00:58:13Je suis pas du tout en désaccord.
00:58:15Après, il n'y a pas de professeur de l'école de la République
00:58:18en primaire, d'abord, parce qu'il n'y en a pas...
00:58:21Il n'y en a quasiment pas pour apprendre l'anglais,
00:58:24et donc, l'arabe, le nombre de postes qu'il y a,
00:58:26il est quasiment... Il est très limité.
00:58:29Dernière chose, peut-être.
00:58:30Aujourd'hui, avec l'évolution des choses,
00:58:33il y a tellement plus d'enseignement de l'arabe
00:58:35à l'école publique que les parents ne le demandent plus.
00:58:38Donc, on a des profs avec des classes
00:58:40qui sont vides ou quasiment vides.
00:58:42Il y a un réflexe de se tourner peut-être davantage
00:58:45vers les écoles coraniques pour apprendre l'arabe.

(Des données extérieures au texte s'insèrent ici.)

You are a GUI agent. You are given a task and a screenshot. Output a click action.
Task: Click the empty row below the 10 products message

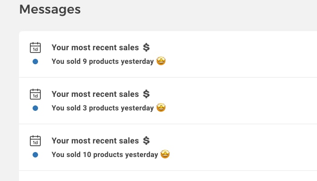click(x=168, y=176)
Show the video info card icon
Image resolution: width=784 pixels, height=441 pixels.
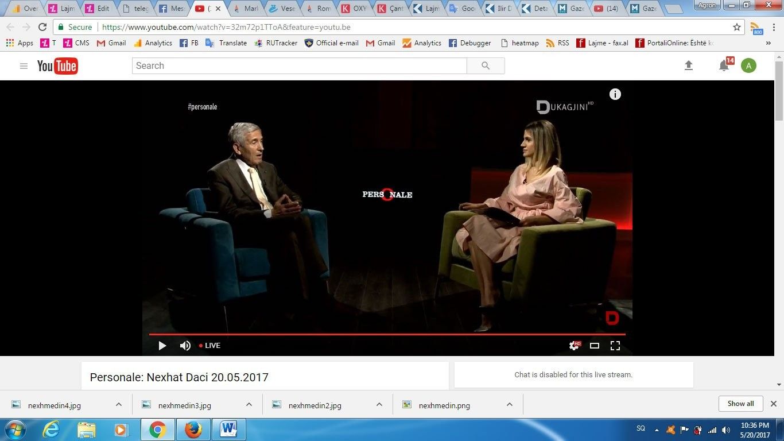pyautogui.click(x=615, y=94)
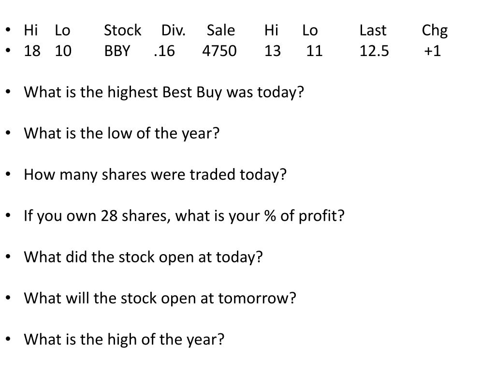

00:58:48Les écoles coraniques, oui, enfin, disons, les mosquées,
00:58:51et il y a une concurrence, et les gestionnaires des mosquées,
00:58:54parce que c'est un produit d'appel et une source de revenus,
00:58:57expliquent aux familles qu'il ne faut pas apprendre l'arabe
00:59:00à l'école. La réalité, c'est qu'on apprend
00:59:03beaucoup mieux l'arabe à l'école qu'à la mosquée.
00:59:06D'un mot, pour conclure,
00:59:07votre groupe a déposé, lui aussi, des propositions
00:59:10en réaction à ce rapport sur l'antrisme des frères musulmans.

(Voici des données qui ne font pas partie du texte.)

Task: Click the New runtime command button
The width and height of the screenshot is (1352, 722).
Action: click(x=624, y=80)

00:59:13D'un mot, ça consiste en quoi ?
00:59:15D'un autre côté, proposer une proposition de loi
00:59:18pour créer un nouveau délit,
00:59:20pour faire en sorte que la République,
00:59:22qui est attaquée, puisse se défendre mieux,
00:59:24et c'est-à-dire condamner tout propos,
00:59:27discours, contenu antirépublicain.
00:59:30C'est-à-dire des propos qui viendraient faire
00:59:33une sorte de classement entre ceux qui seraient
00:59:36des suprémacistes, parce que, pratiquant la bonne religion,
00:59:39et les autres, on parle bien d'extrémistes,
00:59:41et c'est fondamental que cette proposition soit proposée.
00:59:44Ce sera inscrit à l'ordre du jour ?
00:59:46Pour l'instant, elle a été déposée aujourd'hui.
00:59:49On a proposé à tous les députés de l'hémicycle de la voter.
00:59:52On suivra ça. Merci beaucoup.
00:59:54Ceux qui sont les ennemis de la République.
00:59:56Merci à vous deux d'être venus. C'est fini pour ce soir.
01:00:00Merci à vous pour votre fidélité. Bonne soirée sur SCP.